À vrai dire je n’ai pas eu vraiment à répondre aux questions : les patients y ont répondu pour moi. Il y a ceux pour qui il est hors de question de suspendre les séances. Puis, possibilité de téléconsultation aidant, rares sont ceux qui ne veulent pas poursuivre, d’une façon ou d’une autre. Alors même que pour certains voire beaucoup, lors de l’annonce du confinement, la priorité et l’urgence étaient ailleurs (« pas la peine de prendre le temps de parler alors que des personnes sont en train de mourir »), rares sont ceux, après trois semaines de confinement, qui n’ont pas repris rendez-vous. Si malheureusement des êtres humains sont en train de mourir, il n’en est pas moins essentiel de continuer à œuvrer à être en train de vivre, œuvrer à être en vie. Cela ne se fait pas tout seul, il y a à œuvrer à cela. En l’ère du COVID comme en toute ère.

Ne pas nous laisser sidérer, figer, pétrifier, ballotter par les vagues jusqu’à nous briser, statues pétrifiées, contre le premier écueil. Être en vie est un mouvement.

« Le vent se lève !... Il faut tenter de vivre ! » Paul Valéry, Le cimetière marin.

Post-scriptum :

Téléconsultations : téléphone ou « visio ». Parfois les yeux fermés assise sur mon fauteuil, la voix de l’analysant diffusée par le téléphone en mode « mains libres », j’en oublierais un instant l’absence du corps de l’autre sur le divan.
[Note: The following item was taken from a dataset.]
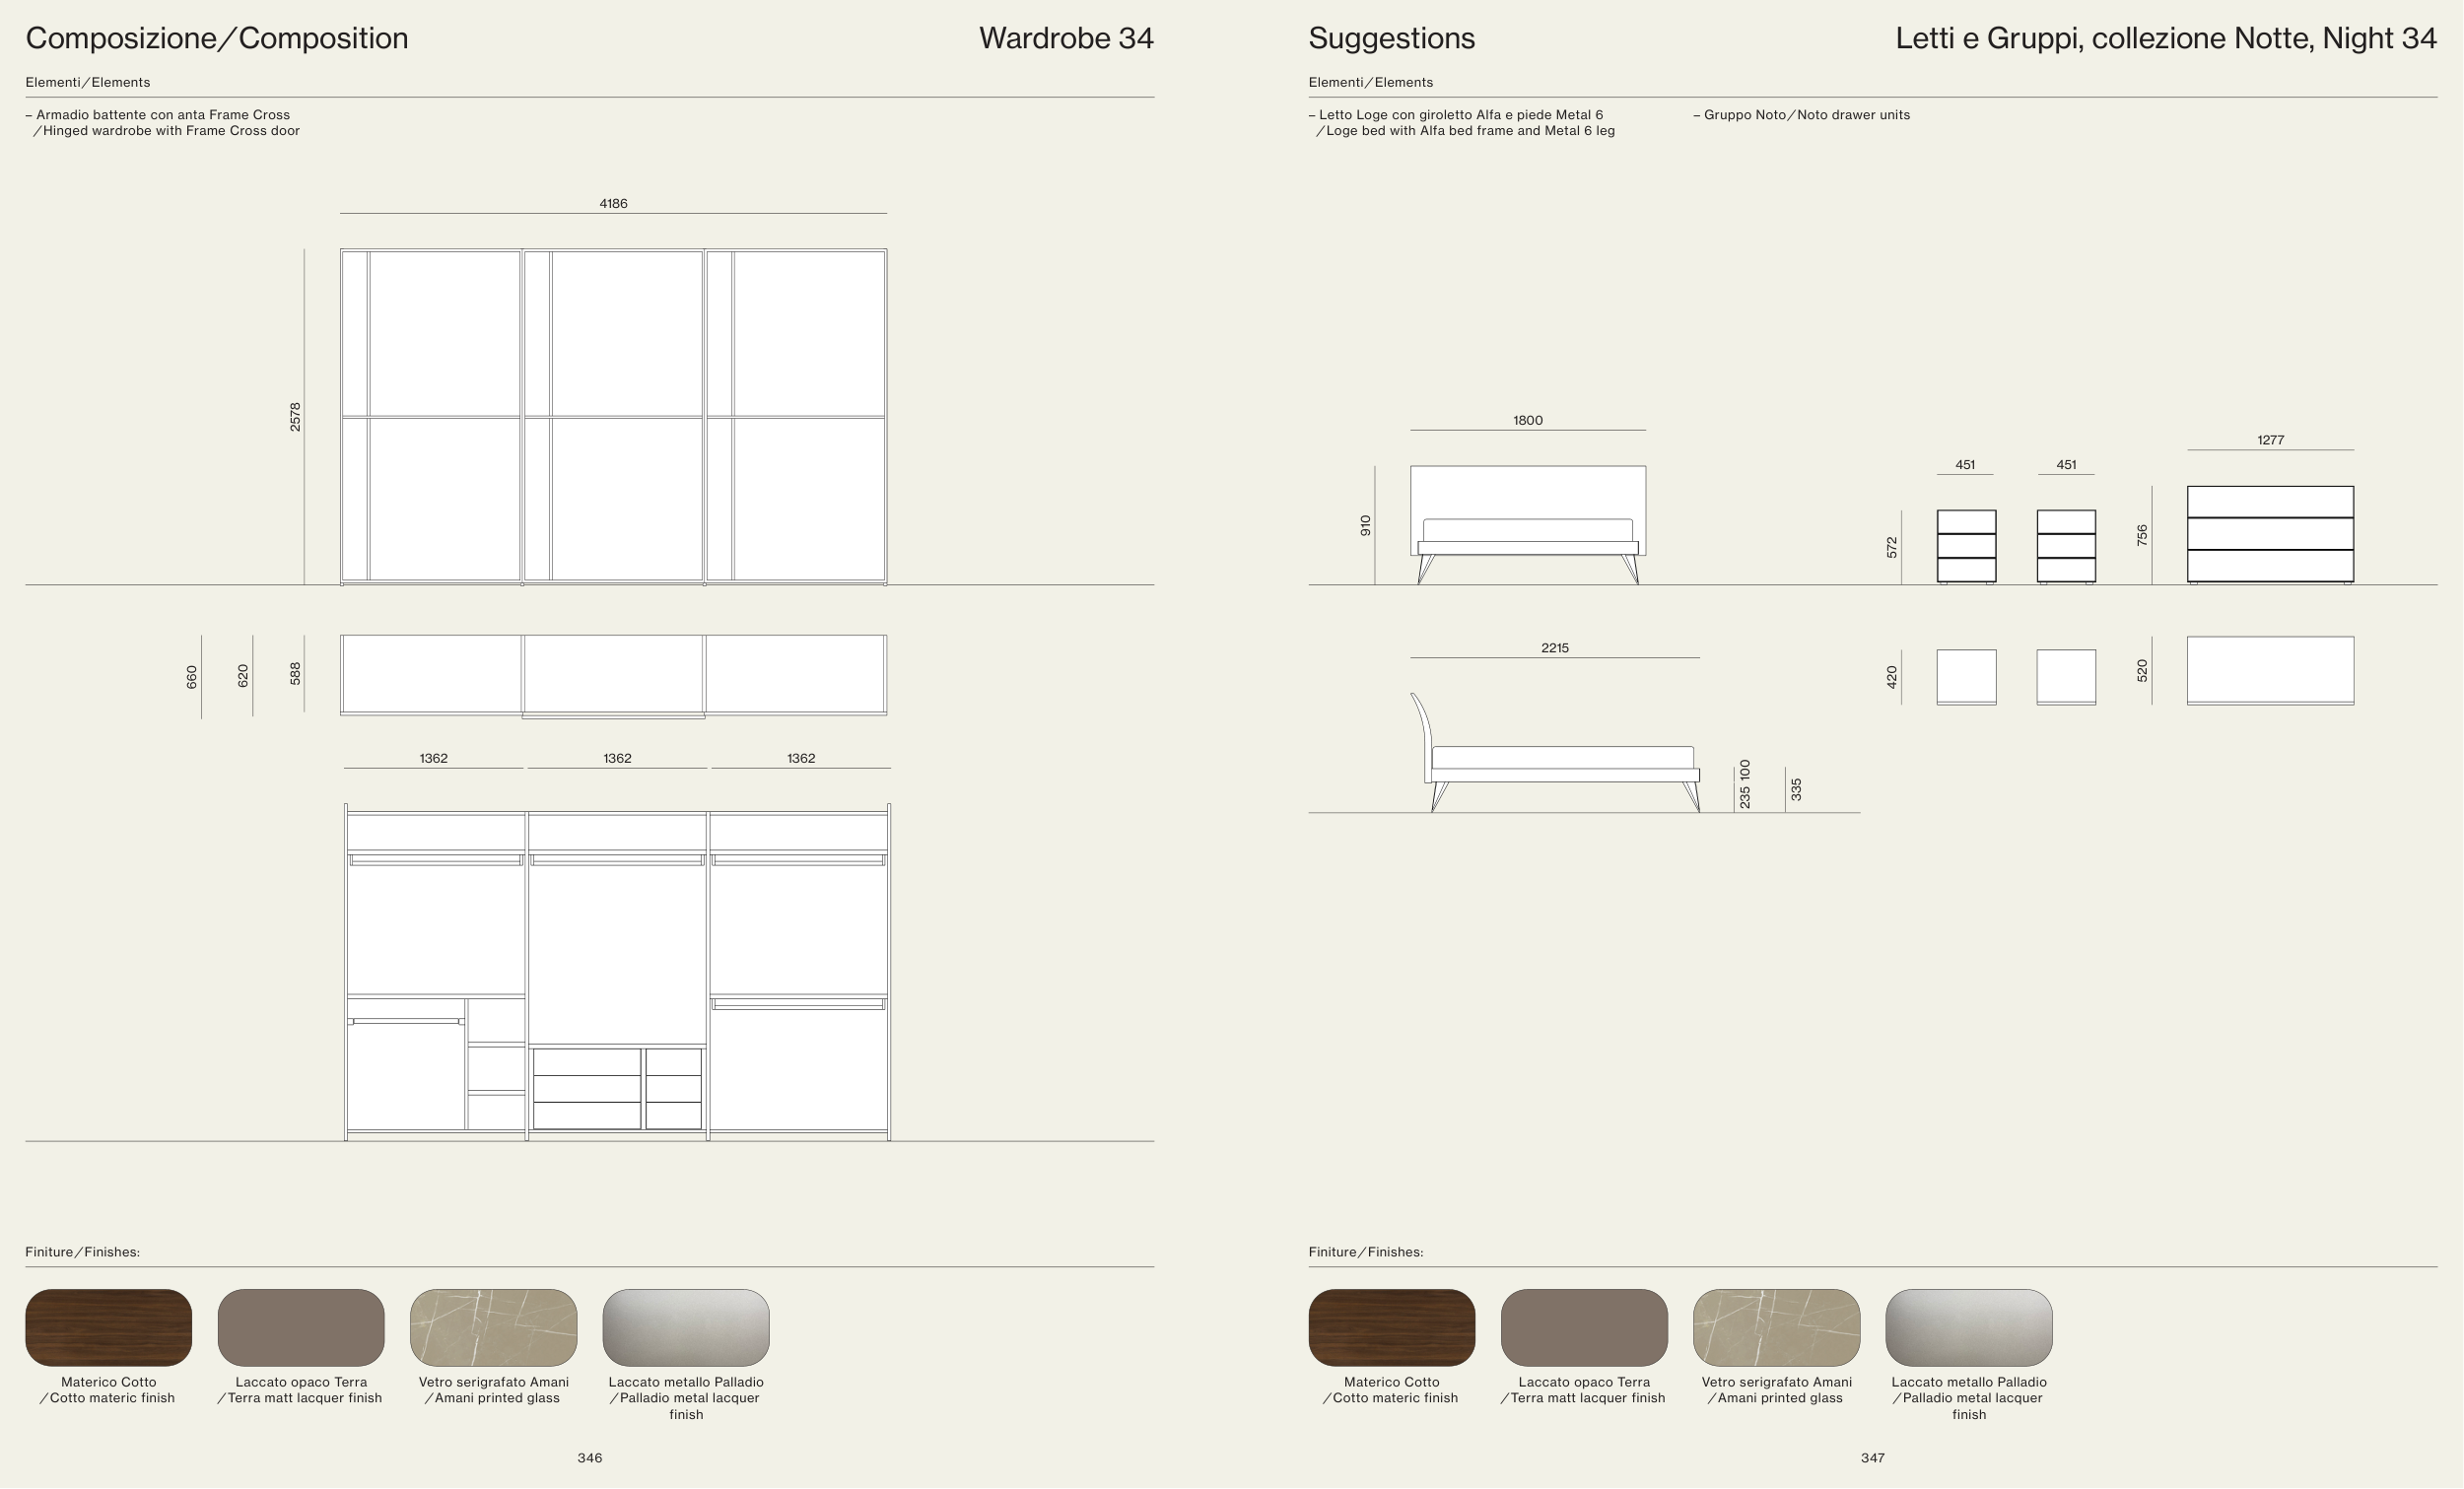2464x1489 pixels.
Task: Click the Loge bed front view drawing
Action: tap(1527, 524)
Parfois perturbée, ou le patient, par l’image en mode visio, le décalage entre les yeux de l’autre et l’œil de l’appareil, la webcam. Pour certains le changement de modalité induit un effet, relance de l'introspection, changement de mode de discours, effet similaire ou presque à celui du passage sur le divan. Cela restera à penser, à parler, à discuter… à suivre !

1 Gabriel Garcia Marquez, Cent ans de solitude, Ed. du Seuil, 1968.

2 Gabriel Garcia Marquez, L’amour au temps du choléra, Grasset, 1987.